Down‐regulation of α3(VI) chain expression by γ‐interferon decreases synthesis and deposition of collagen type VI

Abstract

Treatment of cultured human skin fibroblasts with increasing doses of γ-interferon produces a distinct reduction of steady-state levels of the α3 chain of collagen VI mRNA by about 60% but not of the α1 and α2 chain mRNAs. A similar decrease was also observed for collagen I and III mRNA while fibronectin mRNA remained at the same level. The decrease in α3(VI) mRNA is accompanied by a reduced synthesis of collagen VI and by a reduced deposition of both collagen VI and fibronectin in urea-insoluble form in the cell matrix. No other γ-interferon effects were observed for fibronectin biosynthesis.
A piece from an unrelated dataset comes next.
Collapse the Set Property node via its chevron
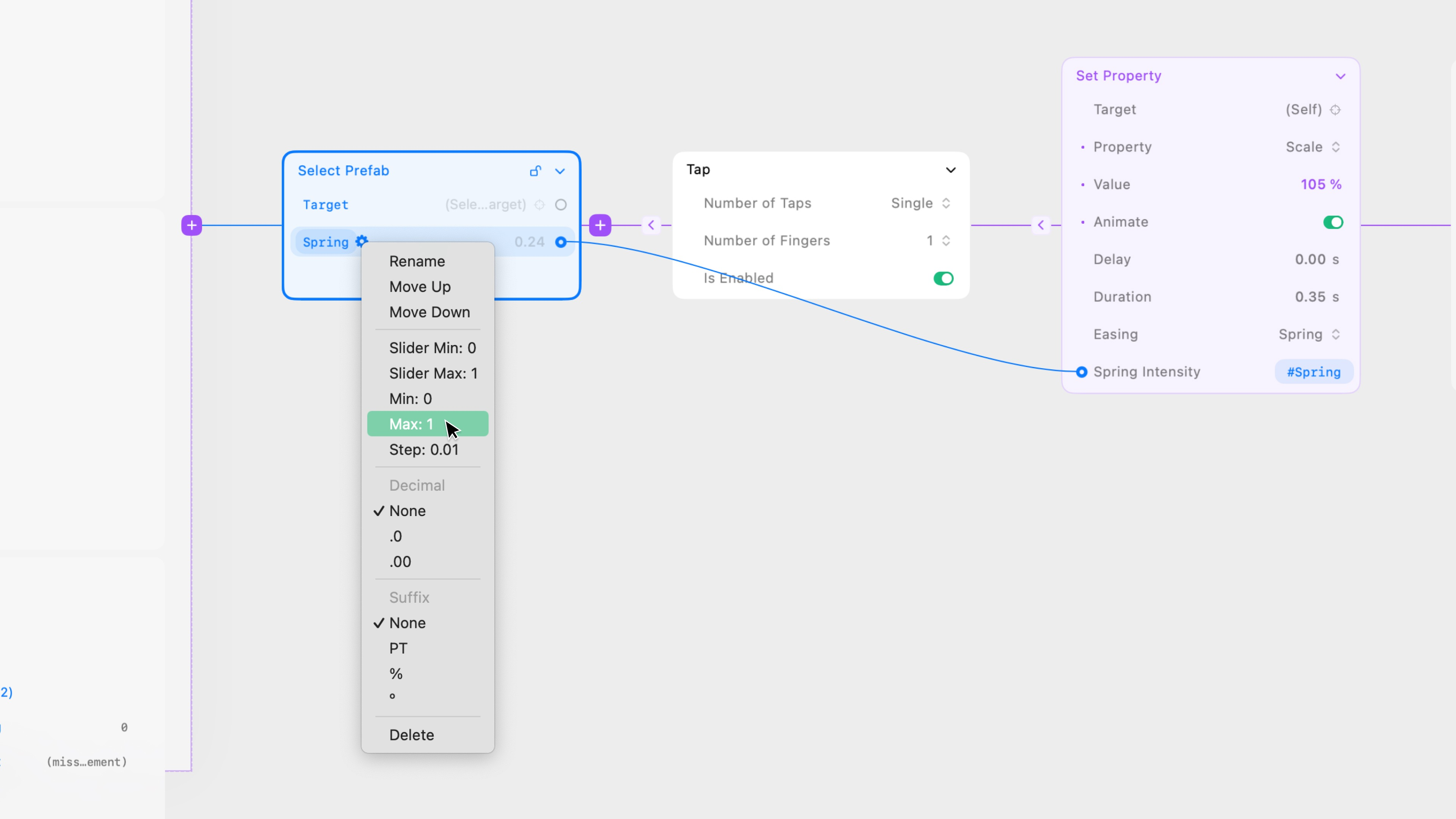The height and width of the screenshot is (819, 1456). point(1341,76)
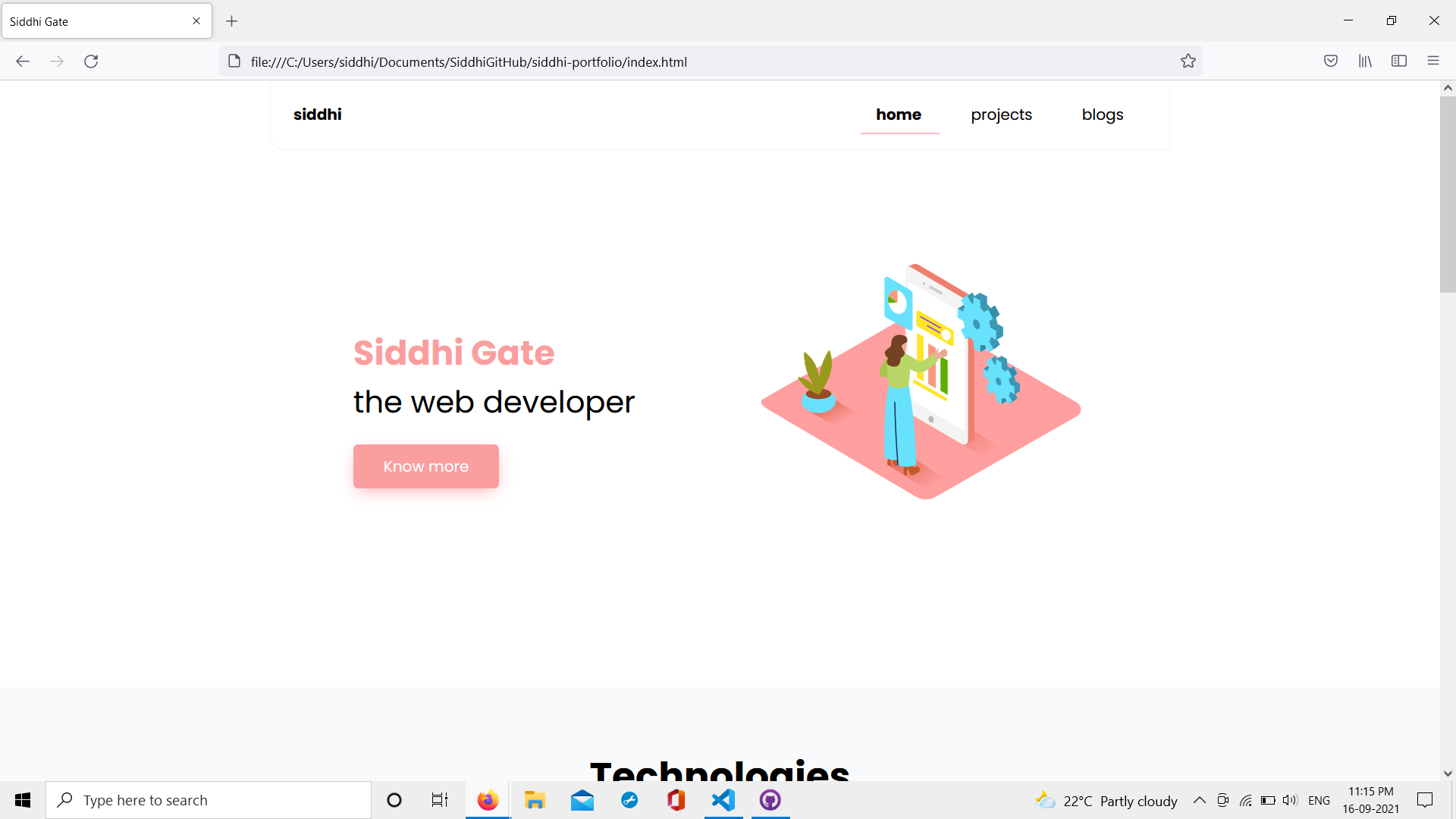Save page to Pocket icon

click(x=1330, y=61)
Immunoprecipitation of metabolically labeled collagen VI demonstrated a strongly reduced synthesis (by 65–80%) of intracellular α3(VI) chains with no decrease found for α1(VI) and α2(VI) chains. All three chains were, however, found to be reduced in the culture medium. Pepsin treatment of immunoprecipitated collagen VI showed similar chain ratios for material in the culture medium obtained in the absence or presence of γ-interferon. It indicates that correctly assembled heterotrimers of the composition [α1(VI) α2(VI) α3(VI)] are formed and secreted also in the absence of an equivalent α3(VI) chain synthesis but at a reduced rate. The data support previous predictions from sequence analyses [Chu et al. (1988) J. Biol. Chem. 263, 18601–18606] that collagen VI molecules composed of all three constituent chains are more stable than other assembly alternatives.